A new learning and classification framework for the detection of abnormal heart sound signals using hybrid signal processing and neural networks

The objective of this study is to develop an adaptive learning and classification framework for anomaly (normal vs. abnormal) detection of Phonocardiogram (PCG) recordings without any segmentation of heart sound signals. First, heart sound signal is decomposed into a set of frequency subbands with a number of decomposition levels by using the tunable Q-factor wavelet transform (TQWT) method. Second, variational mode decomposition (VMD) is employed to decompose the subband of the heart sound signal into different intrinsic modes, in which the first four intrinsic modes contain the majority of the heart sound signal’s energy and are considered to be the predominant intrinsic modes.
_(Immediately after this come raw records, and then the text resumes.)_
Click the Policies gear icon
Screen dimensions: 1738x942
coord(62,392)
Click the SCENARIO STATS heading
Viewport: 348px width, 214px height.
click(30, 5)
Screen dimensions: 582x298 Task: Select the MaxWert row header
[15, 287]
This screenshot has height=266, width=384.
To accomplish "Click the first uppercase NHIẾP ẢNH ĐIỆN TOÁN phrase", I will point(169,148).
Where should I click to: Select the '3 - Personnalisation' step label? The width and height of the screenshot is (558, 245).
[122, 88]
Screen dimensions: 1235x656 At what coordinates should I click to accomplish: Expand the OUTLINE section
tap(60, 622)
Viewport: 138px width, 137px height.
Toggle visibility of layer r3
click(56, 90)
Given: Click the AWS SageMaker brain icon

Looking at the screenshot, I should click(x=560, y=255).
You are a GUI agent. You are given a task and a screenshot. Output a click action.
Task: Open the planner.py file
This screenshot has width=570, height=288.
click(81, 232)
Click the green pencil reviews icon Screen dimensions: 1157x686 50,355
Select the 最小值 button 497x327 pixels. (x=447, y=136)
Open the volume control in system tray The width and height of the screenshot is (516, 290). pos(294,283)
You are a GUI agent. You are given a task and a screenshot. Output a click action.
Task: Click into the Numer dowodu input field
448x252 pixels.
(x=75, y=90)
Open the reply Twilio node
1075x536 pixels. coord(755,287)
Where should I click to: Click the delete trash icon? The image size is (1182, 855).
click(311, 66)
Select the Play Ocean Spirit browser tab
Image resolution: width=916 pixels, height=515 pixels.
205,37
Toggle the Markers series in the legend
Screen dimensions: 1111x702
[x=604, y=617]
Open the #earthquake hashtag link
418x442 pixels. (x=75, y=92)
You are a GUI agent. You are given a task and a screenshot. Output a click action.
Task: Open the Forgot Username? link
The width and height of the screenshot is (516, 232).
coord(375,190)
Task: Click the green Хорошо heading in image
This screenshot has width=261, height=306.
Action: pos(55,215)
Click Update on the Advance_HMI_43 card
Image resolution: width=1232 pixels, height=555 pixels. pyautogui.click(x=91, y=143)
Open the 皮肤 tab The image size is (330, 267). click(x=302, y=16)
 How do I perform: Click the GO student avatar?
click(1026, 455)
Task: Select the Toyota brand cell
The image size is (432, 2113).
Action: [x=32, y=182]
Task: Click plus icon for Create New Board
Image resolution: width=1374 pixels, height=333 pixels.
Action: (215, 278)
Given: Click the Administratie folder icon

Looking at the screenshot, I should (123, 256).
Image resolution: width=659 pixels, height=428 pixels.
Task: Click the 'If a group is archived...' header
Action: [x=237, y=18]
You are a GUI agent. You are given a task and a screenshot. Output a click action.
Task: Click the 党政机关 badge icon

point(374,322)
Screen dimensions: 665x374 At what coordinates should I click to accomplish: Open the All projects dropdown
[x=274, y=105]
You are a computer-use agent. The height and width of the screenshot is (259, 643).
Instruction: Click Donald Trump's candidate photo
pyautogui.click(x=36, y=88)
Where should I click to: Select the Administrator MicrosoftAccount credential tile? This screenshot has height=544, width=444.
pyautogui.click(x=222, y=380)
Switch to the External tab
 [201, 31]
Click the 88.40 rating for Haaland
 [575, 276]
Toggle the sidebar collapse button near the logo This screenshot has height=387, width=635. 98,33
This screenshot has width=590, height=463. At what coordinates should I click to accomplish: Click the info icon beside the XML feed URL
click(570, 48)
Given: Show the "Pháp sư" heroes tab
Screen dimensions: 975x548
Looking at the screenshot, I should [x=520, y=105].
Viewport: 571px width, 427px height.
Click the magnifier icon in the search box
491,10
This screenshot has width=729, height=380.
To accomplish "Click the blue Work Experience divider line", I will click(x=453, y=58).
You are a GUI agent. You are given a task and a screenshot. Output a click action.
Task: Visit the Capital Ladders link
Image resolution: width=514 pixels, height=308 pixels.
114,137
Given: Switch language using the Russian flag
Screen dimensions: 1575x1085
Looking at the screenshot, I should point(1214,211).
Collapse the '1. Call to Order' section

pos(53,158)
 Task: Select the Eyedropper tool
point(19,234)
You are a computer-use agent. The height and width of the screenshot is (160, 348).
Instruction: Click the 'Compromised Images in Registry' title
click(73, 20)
Third, three-dimensional (3D) phase space reconstruction (PSR) together with Euclidean distance (ED) has been utilized to derive features. Fourth, an adaptive learning and classification framework is constructed based on deterministic learning theory to model, identify and classify the normal and abnormal patterns in the dynamics of PCG system between normal people and patients with heart diseases. Finally, PhysioNet/CinC Challenge heart sound database is used for evaluation. By using the 10-fold cross-validation style, the proposed method achieves the classification performance with sensitivity, specificity, overall score and accuracy values of 97.46%, 97.67%, 97.57%, and 97.56%, respectively.